La fase due con Pro Terra Sancta
È passato un mese dal terremoto e inizia la fase “due”, quella dedicata alla ricostruzione. La squadra è al lavoro, accompagnata da alcuni ingegneri locali e i membri del “Syrian Trust for Developement”, l’associazione che sta lavorando per riparare i danni causati dal terremoto. Ci sono anche loro, quattro specialisti venuti dall’Italia con grande entusiasmo per aiutare. Libero, Giorgio, Bruno e Diego: è la prima missione che Pro Terra Sancta ha organizzato per dare il via alla seconda fase.
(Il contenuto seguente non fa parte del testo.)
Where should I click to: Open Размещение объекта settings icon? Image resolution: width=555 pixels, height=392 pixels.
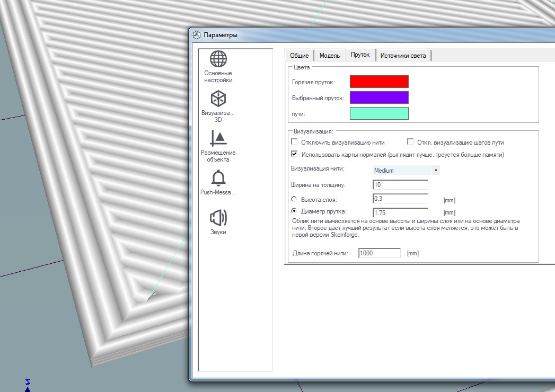coord(218,138)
Spesso non è facile: in una città come Aleppo, i danni del terremoto hanno danneggiato in modo irreparabile edifici costruiti con incuria colpevole. Le macerie sono ancora lì dove il terremoto le ha scaraventate. Non ci sono ruspe che possono andare a toglierle, e non si sa quanti morti debbano ancora essere estratti. Centinaia, migliaia. Soprattutto ad Aleppo Est. I nostri esperti dialogano con gli ingegneri locali, offrono pareri, misurano i danni.
Le parole di fra Bahjat
Questa missione è frutto di una bella collaborazione con il governo siriano e tra le chiese locali. “Una cosa mai vista – dice il parroco francescano padre Bahjat – ben tredici chiese cristiane che si sono unite come non mai per aiutare immediatamente la popolazione”. Un ecumenismo di sangue, lo chiamano. Quell’unità che nemmeno durante la guerra erano riusciti ad avere. E ora si trovano assieme, per coordinare gli aiuti e cominciare a ricostruire. Le case, certo. Ma anche le chiese e gli edifici di culto, così preziosi nella città martire siriana. “Le persone hanno bisogno di case, ma anche di luoghi dove pregare. Lo abbiamo visto durante la guerra – prosegue fra Bahjat – come le persone si fossero trovate smarrite senza un luogo che li richiamasse a sperare”.
Le giornate passano tra una visita e l’altra. “Qui l’acqua ha creato un’infiltrazione”. “Bisogna evacuare subito questo edificio”. E ancora: “Attenzione a mettere i mattoni sulle scale: in queste condizioni potrebbero crollare”. Attenzione a tutti i dettagli. Ogni particolare non viene sottovalutato. A volte si può fare ancora qualcosa per salvare l’edificio, altre volte bisognerebbe demolirlo. Si spera che venga fatto.
Le nostre giornate tra entusiasmo e sconforto
Entusiasmo e sconforto si abbracciano in queste giornate intense, dove non c’è un attimo da perdere. Anche Basil, un giovane ingegnere aleppino, si unisce al gruppo. Pochissima esperienza, ma tanta voglia di fare. E di imparare. “Quando ho saputo di questa missione, ho subito cercato di unirmi al gruppo. Voglio dare una mano a ricostruire il mio paese”. Non è scontato. La maggior parte dei giovani se ne vuole andare, e non si nasconde più.
La Siria vive una crisi economica senza precedenti, con la lira che si svaluta ogni giorno che passa. Le prospettive sono davvero poche, eppure c’è ancora chi spera in un futuro migliore. Aggiunge Basil: “Ma non basta sperare. Bisogna provare a costruirlo. Io sono stato fortunato nella vita. Ho potuto studiare, frequentare una bella Università e ho buone possibilità di fare un bel lavoro. Voglio restituire un po’ quello che mi è stato dato. Con i miei amici, per le persone che vivono ancora qui. E con l’aiuto di Dio, sono sicuro che ce la faremo”.